May 12, 2011 20:01 GMT  ·  By

The European Space Agency (ESA) announces that its Martian orbiter was recently able to compile a vast set of data about Phobos, one of the two moons revolving around the Red Planet. The achievement is significant, especially given how little scientists actually know about this space object.

For starters, it's not even clear yet whether the space rock was formed from debris ejected from the Martian surface, or whether it coalesced from the same protoplanetary disk that the planet itself did.

A third option would be that both Phobos and Deimos (the other Martian moon) are small asteroids that were caught in orbit around the Red Planet, unable to escape its gravitational pull. Given these uncertainties, the two objects are prime targets for scientific exploration.

ESA recently manage to get a better look at Phobos by using its Mars Express orbiter, which has been in orbit around the planet since December 2003. The spacecraft is younger than the NASA Mars Odyssey, but older than the Mars Reconnaissance Orbiter (MRO).

One of the most interesting aspects about the diminutive Martian moon – which has a radius of only 7 miles (11 kilometers) – is that it moves around the planet faster than Mars itself rotates. Astronomers refer to this as the moon orbiting below the synchronous orbit radius.

During the latest Phobos flyby – which Mars Express carried out on January 9, 2011 – experts got a chance to get within 100 kilometers (60 miles) of the moon's surface. ESA scientists saw the locations were the Russian Federal Space Agency (RosCosmos) wants to land its Phobos-Grunt mission.

Interestingly, the new data the ESA orbiter collected indicate that it's highly unlikely Phobos is a captured asteroid. Mars Express' Planetary Fourier Spectrometer (PFS) instrument reveals that the rocks on the moon have none of the known meteorite signatures that were uncovered on Earth.

Implicitly, these evidence lend additional credence to the theory suggesting that the small moon was formed from debris ejected into Martian orbit when a large impactor – most likely an asteroid or a comet – struck the planet's surface.
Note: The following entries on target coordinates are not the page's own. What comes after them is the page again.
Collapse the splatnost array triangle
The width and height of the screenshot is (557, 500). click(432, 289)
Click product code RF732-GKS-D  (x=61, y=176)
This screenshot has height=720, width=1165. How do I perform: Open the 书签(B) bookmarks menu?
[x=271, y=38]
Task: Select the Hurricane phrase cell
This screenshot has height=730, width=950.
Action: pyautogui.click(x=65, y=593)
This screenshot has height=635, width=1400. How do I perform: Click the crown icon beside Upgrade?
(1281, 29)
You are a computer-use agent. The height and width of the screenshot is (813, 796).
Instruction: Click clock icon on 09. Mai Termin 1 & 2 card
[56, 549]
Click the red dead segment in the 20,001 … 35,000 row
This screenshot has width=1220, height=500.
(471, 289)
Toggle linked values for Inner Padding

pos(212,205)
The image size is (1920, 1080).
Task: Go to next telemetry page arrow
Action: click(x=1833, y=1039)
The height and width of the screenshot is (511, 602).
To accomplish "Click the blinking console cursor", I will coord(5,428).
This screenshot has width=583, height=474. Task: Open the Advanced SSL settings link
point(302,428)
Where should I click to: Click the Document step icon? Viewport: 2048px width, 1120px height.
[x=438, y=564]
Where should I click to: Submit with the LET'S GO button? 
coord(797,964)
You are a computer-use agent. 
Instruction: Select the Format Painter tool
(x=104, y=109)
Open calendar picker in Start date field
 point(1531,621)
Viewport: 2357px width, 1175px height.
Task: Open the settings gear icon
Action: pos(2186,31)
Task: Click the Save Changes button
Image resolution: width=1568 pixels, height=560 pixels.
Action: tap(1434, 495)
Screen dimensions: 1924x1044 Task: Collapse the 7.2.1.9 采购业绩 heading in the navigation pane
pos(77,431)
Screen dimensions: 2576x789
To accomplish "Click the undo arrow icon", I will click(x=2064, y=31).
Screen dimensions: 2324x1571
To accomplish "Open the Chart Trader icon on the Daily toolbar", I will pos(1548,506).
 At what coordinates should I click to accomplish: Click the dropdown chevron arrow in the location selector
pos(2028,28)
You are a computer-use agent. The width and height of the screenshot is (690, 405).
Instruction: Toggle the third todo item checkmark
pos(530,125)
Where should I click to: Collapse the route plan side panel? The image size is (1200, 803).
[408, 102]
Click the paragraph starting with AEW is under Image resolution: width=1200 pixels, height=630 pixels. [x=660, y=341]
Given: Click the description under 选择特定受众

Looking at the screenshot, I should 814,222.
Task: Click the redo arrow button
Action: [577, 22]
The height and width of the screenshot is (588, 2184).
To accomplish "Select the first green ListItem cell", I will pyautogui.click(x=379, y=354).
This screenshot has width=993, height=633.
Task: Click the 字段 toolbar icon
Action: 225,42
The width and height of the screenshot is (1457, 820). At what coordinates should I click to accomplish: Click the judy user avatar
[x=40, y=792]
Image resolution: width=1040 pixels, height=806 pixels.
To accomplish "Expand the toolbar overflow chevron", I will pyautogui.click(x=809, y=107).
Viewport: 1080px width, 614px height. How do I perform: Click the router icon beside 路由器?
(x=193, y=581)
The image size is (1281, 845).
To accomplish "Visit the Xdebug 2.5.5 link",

“We detected for the first time a type of mineral called phyllosilicates on the surface of Phobos, particularly in the areas northeast of Stickney, its largest impact crater,” explains Dr. Marco Giuranna, quoted by Daily Galaxy.

“This is very intriguing as it implies the interaction of silicate materials with liquid water on the parent body prior to incorporation into Phobos,” adds the expert, who was a coauthor of the new investigation.

“Alternatively, phyllosilicates may have formed in situ, but this would mean that Phobos required sufficient internal heating to enable liquid water to remain stable,” says Dr. Giuranna, who is based at the Italian National Institute for Astrophysics, in Rome.